In rural India, where women already lead collective action through self-help groups (SHGs), the opportunity is even more profound. But financing models, policies, and enterprise support systems have failed to evolve with their ambition. Most women lack collateral, formal business histories, or credit scores — the basic keys to the formal lending world. Financial institutions often view women-led enterprises as riskier, despite evidence to the contrary. Deep-rooted social norms and safety often inhibit their mobility, decision-making power, and public visibility. Women’s economic activity is frequently viewed as supplemental rather than entrepreneurial. While numerous entrepreneurship programmes exist (RSETI, SVEP, PM Vishwakarma, PMEGP), these efforts are often gender blind and operate in silos — focusing narrowly on inputs such as training or one-time funding. They lack not just a gender lens but also a cohesive, end-to-end support architecture that integrates business idea discovery, skills, mentoring, financing, and market access. The social norms and access gaps are much wider in rural areas where most of India’s women reside.
On the brighter side, however, several new programmes and models have emerged in the last decade that don’t just address one part of the problem, but aim to build entire support ecosystems around women entrepreneurs. SHGs and collective enterprise models continue to be a quiet revolution in rural India. Decades of mass collectivisation have resulted in robust women’s groups who are now ready to provide the foundational support to thriving women-led enterprises. These groups alter community norms and perceptions, reduce entry barriers, distribute risk, and offer the comfort of a familiar community. For many women, it’s the only feasible way to start.
Similarly, the NAK (Nari Adhikar Kendra) initiative by MP State Rural Livelihood Mission and Transform Rural India (TRI) has transformed the enterprise support ecosystem for rural women. It offers women a support ecosystem that includes mentorship, enterprise incubation, skilling, and market linkage. Many women who started as SHG members have now registered as Udyam enterprises and are supplying to institutional buyers.
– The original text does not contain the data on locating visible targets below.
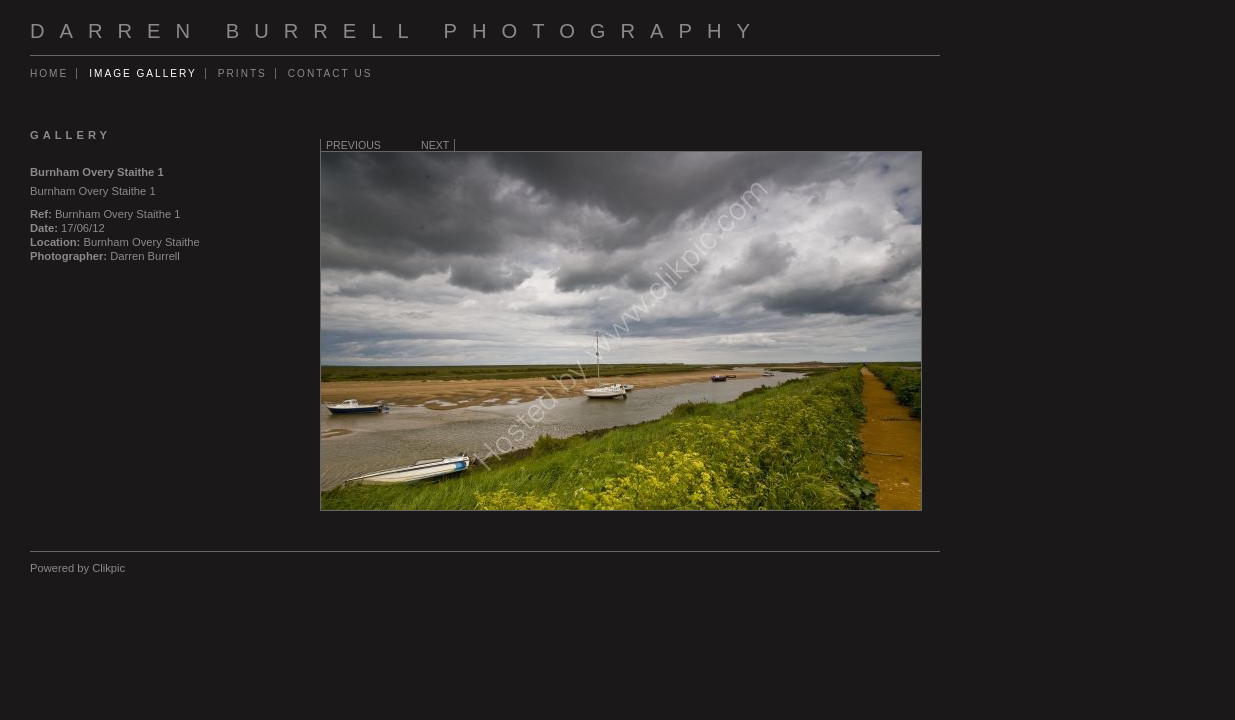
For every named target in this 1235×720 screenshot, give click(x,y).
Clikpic (108, 568)
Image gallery (143, 73)
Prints (242, 73)
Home (49, 73)
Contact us (330, 73)
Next (435, 145)
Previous (353, 145)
Digital innovation is also rewriting the rulebook. Platforms like the Open Network for Digital Commerce (ONDC) are allowing women to reach customers without the traditional constraints of retail infrastructure. Mann Deshi and Rang De have pioneered women-friendly banking models — tech platforms that don’t just lend, but support women-led enterprises with training, mentoring, and market linkage.
The case is equally strong for CSR investors. India’s ground-breaking CSR legislation has led to corporate contributions crossing Rs 25,000 crore annually. However, most of this capital remains locked in low-risk, compliance-driven projects, concentrated in urban or peri-urban areas. Reports like the India Philanthropy Report 2023 (Bain & Dasra) and Sattva’s State of CSR in India underline a persistent trend: Companies are prioritising CSR spends that are safe, familiar, and easy to report. Women-led enterprises offer high social and economic returns, and CSR can play a catalytic role in de-risking early-stage investments and creating a supportive entrepreneurship ecosystem for women entrepreneurs.
If India is serious about becoming a $5 trillion economy and “Viksit Bharat” by 2047, women-led MSMEs must move from the margins to the mainstream. We already know what to do. The question is: Are we ready to act?